_抜粋本文_.
┌────────
概要
どうしてこの本を選んだか
以前読んだ『ビジョナリー・カンパニー』でソニーが取り上げられており、その精神的背景を知りたいと思ったため、ソニー創業者・井深大について書かれた本を選んだ。
感想
本田宗一郎と井深大という、日本を代表する二人のエンジニア経営者が対談形式で語ることで、彼らの思考法やエンジニアリングに対する姿勢を直接知ることができた点が印象的だった。
両者の考え方やアプローチには違いもあるが、一流のエンジニアに共通する価値観や思考の芯のようなものも感じられた。
対談は世間話に近く、構成として要点が整理されているわけではないが、その分、本人の言葉で思想が伝わってくる点に価値があると感じた。
今後への活かし
優秀なエンジニアの考え方や働き方は時代が変わっても本質的には変わらないと再認識した。現代のビジネス書にも通じる視点が多く、自身の仕事観を補強する一冊となった。
└────────
_提供データ_.
┌────────
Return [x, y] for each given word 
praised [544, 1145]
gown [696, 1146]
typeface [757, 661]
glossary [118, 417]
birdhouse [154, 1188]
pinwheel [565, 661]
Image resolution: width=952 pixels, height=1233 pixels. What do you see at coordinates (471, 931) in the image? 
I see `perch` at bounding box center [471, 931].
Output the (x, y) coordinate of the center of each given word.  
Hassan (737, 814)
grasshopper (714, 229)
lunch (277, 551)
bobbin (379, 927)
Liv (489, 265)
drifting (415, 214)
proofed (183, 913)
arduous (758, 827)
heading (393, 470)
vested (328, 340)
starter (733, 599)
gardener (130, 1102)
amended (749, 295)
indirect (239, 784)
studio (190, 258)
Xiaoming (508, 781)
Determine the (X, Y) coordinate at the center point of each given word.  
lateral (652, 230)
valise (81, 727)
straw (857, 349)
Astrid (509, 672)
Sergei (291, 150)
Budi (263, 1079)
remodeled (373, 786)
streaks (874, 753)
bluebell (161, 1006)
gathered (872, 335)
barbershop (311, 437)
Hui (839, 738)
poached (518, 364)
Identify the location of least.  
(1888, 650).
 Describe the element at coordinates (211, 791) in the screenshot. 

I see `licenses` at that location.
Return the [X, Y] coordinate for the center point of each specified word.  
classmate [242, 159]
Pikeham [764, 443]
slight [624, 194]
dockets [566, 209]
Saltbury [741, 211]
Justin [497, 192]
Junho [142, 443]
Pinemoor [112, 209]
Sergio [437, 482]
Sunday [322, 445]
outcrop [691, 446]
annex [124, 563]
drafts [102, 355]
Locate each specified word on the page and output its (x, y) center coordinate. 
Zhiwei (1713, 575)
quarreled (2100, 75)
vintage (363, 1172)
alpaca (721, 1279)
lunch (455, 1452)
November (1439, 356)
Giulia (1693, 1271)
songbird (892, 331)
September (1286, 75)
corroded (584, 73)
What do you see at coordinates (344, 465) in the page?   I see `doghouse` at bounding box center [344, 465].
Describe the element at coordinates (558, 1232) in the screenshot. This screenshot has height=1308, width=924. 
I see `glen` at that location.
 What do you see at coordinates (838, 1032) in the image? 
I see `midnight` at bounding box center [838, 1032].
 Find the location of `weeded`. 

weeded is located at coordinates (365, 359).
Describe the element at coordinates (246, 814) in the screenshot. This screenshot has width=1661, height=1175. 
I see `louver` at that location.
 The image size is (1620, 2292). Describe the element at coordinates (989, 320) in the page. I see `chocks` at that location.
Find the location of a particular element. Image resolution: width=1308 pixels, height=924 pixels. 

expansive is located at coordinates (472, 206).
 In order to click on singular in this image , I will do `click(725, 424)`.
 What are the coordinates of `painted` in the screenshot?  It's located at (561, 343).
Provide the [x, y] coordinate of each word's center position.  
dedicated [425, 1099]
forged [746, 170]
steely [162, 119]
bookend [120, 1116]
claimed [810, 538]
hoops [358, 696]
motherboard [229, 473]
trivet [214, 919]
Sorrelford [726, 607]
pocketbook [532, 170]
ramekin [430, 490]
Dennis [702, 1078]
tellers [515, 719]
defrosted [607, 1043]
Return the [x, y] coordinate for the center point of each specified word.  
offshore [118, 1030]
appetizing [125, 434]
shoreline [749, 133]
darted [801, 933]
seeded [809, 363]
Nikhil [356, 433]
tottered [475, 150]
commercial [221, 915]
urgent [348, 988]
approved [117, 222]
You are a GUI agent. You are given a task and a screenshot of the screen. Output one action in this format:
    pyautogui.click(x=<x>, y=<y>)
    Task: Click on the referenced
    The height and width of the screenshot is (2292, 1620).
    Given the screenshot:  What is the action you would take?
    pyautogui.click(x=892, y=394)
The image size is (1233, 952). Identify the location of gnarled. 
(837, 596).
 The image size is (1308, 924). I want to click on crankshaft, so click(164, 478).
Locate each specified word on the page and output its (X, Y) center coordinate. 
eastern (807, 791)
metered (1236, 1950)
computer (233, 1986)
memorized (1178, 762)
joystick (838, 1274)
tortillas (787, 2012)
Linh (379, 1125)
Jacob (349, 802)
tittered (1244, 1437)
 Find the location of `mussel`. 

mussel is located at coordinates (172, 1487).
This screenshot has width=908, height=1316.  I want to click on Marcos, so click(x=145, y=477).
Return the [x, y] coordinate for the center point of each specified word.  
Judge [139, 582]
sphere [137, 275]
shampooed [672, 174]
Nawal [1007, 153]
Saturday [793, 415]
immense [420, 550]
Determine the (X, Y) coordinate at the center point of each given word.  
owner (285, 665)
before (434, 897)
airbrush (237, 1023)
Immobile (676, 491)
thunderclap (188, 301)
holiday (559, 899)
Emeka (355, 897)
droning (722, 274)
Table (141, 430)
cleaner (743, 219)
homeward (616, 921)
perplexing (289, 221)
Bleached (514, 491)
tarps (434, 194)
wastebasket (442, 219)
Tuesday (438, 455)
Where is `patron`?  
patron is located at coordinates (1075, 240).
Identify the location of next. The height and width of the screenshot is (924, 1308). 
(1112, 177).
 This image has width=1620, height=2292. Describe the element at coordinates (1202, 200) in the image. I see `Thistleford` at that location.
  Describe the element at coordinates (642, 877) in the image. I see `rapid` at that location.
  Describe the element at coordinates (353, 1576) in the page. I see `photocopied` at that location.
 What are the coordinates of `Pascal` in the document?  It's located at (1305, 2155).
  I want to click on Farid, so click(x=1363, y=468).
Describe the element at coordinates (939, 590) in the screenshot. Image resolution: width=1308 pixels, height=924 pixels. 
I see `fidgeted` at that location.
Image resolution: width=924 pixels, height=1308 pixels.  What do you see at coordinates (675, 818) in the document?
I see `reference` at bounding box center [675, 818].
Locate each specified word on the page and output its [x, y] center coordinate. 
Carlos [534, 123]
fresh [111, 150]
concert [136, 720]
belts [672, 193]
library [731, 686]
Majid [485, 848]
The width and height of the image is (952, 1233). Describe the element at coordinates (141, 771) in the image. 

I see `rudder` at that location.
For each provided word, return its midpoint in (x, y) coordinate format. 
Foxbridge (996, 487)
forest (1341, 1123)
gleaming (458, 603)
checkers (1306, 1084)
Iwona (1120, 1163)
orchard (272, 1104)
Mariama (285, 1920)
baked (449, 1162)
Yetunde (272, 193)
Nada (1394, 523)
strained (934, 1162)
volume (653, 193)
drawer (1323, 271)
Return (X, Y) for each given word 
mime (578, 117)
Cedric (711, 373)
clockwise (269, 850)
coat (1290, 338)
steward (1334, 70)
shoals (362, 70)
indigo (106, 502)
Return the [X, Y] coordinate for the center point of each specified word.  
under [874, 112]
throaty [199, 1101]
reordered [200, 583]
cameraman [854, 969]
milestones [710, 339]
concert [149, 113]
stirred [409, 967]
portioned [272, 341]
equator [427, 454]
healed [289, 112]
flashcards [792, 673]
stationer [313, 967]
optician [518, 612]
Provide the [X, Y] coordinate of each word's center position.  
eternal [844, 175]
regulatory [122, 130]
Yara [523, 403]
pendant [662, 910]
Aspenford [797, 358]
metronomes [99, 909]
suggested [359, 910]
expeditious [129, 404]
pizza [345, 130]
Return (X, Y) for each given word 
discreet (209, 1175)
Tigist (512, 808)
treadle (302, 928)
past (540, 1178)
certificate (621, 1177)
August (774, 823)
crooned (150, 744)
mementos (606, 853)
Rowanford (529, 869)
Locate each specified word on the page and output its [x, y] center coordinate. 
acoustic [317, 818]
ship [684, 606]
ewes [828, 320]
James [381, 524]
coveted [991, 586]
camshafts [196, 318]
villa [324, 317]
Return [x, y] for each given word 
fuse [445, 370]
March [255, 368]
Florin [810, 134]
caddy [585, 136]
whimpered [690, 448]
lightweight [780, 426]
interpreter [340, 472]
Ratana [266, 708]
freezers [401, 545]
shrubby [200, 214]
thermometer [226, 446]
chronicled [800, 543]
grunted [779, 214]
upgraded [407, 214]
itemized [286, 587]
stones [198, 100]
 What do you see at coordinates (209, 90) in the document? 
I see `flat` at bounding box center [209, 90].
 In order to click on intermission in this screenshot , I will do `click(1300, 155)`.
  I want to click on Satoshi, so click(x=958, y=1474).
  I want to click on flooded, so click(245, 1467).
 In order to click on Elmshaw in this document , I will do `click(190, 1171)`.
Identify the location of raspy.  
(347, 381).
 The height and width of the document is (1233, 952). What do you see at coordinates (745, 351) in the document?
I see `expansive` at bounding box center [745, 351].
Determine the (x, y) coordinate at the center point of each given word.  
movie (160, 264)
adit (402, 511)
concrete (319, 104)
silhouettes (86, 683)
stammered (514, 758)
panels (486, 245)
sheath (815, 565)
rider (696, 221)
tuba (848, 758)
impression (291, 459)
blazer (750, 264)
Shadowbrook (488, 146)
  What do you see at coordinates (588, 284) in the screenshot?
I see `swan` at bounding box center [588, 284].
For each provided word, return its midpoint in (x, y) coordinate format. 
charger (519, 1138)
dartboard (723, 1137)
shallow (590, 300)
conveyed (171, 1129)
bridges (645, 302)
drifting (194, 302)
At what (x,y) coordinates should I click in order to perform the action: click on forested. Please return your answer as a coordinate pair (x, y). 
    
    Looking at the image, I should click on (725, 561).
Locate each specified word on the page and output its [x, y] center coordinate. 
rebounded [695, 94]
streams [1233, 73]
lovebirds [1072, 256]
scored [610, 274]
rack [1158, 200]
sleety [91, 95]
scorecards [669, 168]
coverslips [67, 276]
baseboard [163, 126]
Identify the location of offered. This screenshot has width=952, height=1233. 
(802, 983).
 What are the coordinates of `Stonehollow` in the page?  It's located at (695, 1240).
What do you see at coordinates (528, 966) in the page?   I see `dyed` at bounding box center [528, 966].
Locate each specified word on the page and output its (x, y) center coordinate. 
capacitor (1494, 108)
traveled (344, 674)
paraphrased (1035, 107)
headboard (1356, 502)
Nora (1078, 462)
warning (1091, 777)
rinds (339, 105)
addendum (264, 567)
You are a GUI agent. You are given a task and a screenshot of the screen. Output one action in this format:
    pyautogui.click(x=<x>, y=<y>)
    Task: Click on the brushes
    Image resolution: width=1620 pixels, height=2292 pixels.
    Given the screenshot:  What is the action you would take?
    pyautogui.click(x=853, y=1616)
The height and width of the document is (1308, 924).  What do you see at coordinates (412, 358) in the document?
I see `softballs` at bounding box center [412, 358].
└────────
_練習課題_.
A: 読書感想のうち、「対談は世間話に近く、構成とし」という語句を含む箇所から始まり「事観を補強する一冊となった。」で終わる部分を、一字も変えずに書き写してください。
B: 読書感想の「優秀なエンジニアの考え方や働き方は」で始まる段落を、主な内容を保ったまま箇条書きにまとめてください。
エントリは読書感想の内容とは無関係です。

_解答_.
A:
対談は世間話に近く、構成として要点が整理されているわけではないが、その分、本人の言葉で思想が伝わってくる点に価値があると感じた。
今後への活かし
優秀なエンジニアの考え方や働き方は時代が変わっても本質的には変わらないと再認識した。現代のビジネス書にも通じる視点が多く、自身の仕事観を補強する一冊となった。

B:
- 優秀なエンジニアの考え方や働き方は、時代が変わっても本質的には変わらないと再認識した。
- 現代のビジネス書にも通じる視点が多い。
- 自身の仕事観を補強する一冊となった。